In the last post we compared the stochastic gradient descent algorithm to the batch gradient descent algorithm that we has discussed in a previous post. We discussed that as the size of the training dataset increases, batch gradient descent, where we use all the examples of the training set in each iteration, becomes very computationally expensive and that we can therefore use stochastic gradient descent, where we use one example of the training set in each iteration, to have a more efficient way to approach the coefficients of our hypothesis function.
In this post we will discuss mini-batch gradient descent, where we use a number $k$ of the training set examples in each iteration, which is a variation of the thoughts of stochastic gradient descent. We will discuss the general idea of mini-batch gradient descent and how to implement it in Python.

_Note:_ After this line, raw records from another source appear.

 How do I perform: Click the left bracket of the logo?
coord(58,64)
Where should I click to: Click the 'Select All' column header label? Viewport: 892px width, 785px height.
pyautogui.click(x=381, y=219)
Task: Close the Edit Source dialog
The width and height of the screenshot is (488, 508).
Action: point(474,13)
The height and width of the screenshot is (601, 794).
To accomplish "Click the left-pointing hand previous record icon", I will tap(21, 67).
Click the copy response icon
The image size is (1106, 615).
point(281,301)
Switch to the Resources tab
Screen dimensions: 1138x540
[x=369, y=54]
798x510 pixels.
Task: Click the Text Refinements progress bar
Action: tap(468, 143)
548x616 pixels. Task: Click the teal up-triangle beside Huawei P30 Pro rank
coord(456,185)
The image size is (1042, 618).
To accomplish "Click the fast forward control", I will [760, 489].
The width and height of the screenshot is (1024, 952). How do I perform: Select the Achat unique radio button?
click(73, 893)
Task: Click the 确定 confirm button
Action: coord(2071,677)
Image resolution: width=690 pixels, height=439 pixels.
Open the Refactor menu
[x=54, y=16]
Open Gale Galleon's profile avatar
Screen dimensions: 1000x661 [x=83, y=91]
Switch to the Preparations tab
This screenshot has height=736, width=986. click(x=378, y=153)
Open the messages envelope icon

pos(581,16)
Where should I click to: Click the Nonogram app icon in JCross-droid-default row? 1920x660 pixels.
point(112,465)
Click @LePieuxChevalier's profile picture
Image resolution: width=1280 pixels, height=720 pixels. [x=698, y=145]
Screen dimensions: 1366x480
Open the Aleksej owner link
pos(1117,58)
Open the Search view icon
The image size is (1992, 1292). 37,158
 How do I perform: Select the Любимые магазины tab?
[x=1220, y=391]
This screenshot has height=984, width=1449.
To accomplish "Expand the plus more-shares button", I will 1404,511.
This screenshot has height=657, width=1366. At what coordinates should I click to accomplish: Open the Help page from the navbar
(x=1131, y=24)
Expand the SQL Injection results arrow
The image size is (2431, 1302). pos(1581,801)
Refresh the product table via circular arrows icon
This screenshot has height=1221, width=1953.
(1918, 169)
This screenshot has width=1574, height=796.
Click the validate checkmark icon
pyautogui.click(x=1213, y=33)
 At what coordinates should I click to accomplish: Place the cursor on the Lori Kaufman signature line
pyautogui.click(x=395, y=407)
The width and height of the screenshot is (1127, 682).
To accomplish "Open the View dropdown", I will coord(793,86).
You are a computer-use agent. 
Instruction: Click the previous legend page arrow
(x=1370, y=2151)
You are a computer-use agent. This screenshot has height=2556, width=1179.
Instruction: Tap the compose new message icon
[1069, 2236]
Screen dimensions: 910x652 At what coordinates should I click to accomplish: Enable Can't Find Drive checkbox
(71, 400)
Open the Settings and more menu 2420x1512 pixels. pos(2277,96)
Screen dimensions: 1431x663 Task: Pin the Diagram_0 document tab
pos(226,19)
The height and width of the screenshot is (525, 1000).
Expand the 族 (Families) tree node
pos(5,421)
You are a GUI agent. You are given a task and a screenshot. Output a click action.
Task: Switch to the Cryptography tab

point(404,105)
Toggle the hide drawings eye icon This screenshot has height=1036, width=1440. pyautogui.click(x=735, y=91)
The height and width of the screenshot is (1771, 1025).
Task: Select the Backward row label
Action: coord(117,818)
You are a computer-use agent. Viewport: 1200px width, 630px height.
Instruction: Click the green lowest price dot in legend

Therefore we can consider our training dataset as a collection of $m/k$ mini batches;
$$\textbf{X} = \begin{pmatrix}
x_0^{(1)} &\dots & x_0^{(k)} & x_0^{(k+1)} & \dots & x_0^{(2k)} & \dots \dots & x_0^{(m)}\\
x_1^{(1)} &\dots & x_1^{(k)} & x_1^{(k+1)} & \dots & x_1^{(2k)} & \dots \dots & x_1^{(m)}\\
\vdots & & \vdots & \vdots & & \vdots & & \vdots \\
x_n^{(1)} &\dots & x_n^{(k)} & x_n^{(k+1)} & \dots & x_n^{(2k)} & \dots \dots & x_n^{(m)}\\
\end{pmatrix}$$
$$Dim:[n \times m]$$
Therefore the matrix $X$ can be represented by a matrix of mini batches,
$$\textbf{X} = \begin{pmatrix}
X^{ \{ 1 \} } & X^{ \{ 2 \} } & \dots & X^{ \{ m/k \} }\\
\end{pmatrix}$$
where $X^{ \{ 1 \} }$ represents the first mini batch, $X^{ \{ 2 \} }$ represents the second mini batch, and so on, such that;
$$X^{ \{ 1 \} } = \begin{pmatrix}
x_0^{(1)} &\dots & x_0^{(k)} \\
x_1^{(1)} &\dots & x_1^{(k)} \\
\vdots & & \vdots \\
x_n^{(1)} &\dots & x_n^{(k)} \\
\end{pmatrix}$$
$$Dim:[n \times k]$$
Similarly for the $Y$ vector,
$$\textbf{Y} = \begin{pmatrix}
Y^{ \{ 1 \} } & Y^{ \{ 2 \} } & \dots & Y^{ \{ m/k \} }\\
\end{pmatrix}$$
Calculating the hypothesis function for a mini-batch of training data, we can write the following equation:
We can now calculate the hypothesis function for the first mini batch as a matrix multiplication:
$$\begin{pmatrix}
\hat{y}^{(1)} \\
\hat{y}^{(2)} \\
\vdots \\
\hat{y}^{(k)}
\end{pmatrix} =
\begin{pmatrix}
x_0^{(1)} & x_1^{(1)} & \dots & x_n^{(1)} \\
x_0^{(2)} & x_1^{(2)} & \dots & x_n^{(2)} \\
\vdots & \vdots & \vdots & \vdots \\
x_0^{(k)} & x_1^{(k)} & \dots & x_n^{(k)}
\end{pmatrix}
\begin{pmatrix}
a_0 \\
a_1 \\
\vdots \\
a_n
\end{pmatrix}
$$
$$Dim:[k \times n] \cdot [n \times 1]$$
$$ \hat{Y}^{ \{ 1 \}} = \left( {X}^{ \{ 1 \}} \right)^T \beta$$
We can therefore update the coefficients of our hypothesis function from this mini-batch as follows:
$$\begin{pmatrix}
a_0 \\
a_1 \\
\vdots \\
a_n
\end{pmatrix} :=
\begin{pmatrix}
a_0 \\
a_1 \\
\vdots \\
a_n
\end{pmatrix} -
\frac{\alpha}{k}
\begin{pmatrix}
x_0^{(1)} & \dots & x_0^{(k)}\\
x_1^{(1)} & \dots & x_1^{(k)}\\
\vdots&&\vdots\\
x_n^{(1)} & \dots & x_n^{(k)}\\
\end{pmatrix}
\cdot
\begin{pmatrix}
\hat{y}^{(1)} - {y}^{(1)} \\
\hat{y}^{(2)} - {y}^{(2)} \\
\vdots \\
\hat{y}^{(k)} - {y}^{(k)}
\end{pmatrix}
$$
$$Dim:[n \times k] \cdot [k \times 1]$$
or
$$\beta := \beta -\frac{\alpha}{k} \textbf{X} \cdot \textbf{R}$$
The cost function for the mini-batch gradient descent algorithm is:
$$\textbf{J} = \frac{1}{k} \sum_{i=1}^{k} (\hat{y}^{(i)} - y^{(i)})^2 $$
We notice that this is very similar to batch gradient descent, but in this case we are considering only a batch of $k$ examples of the training set. In this case, however an epoch will update the coefficients of our hypothesis function $m/k$ times instead of only once as in the case of batch gradient descent.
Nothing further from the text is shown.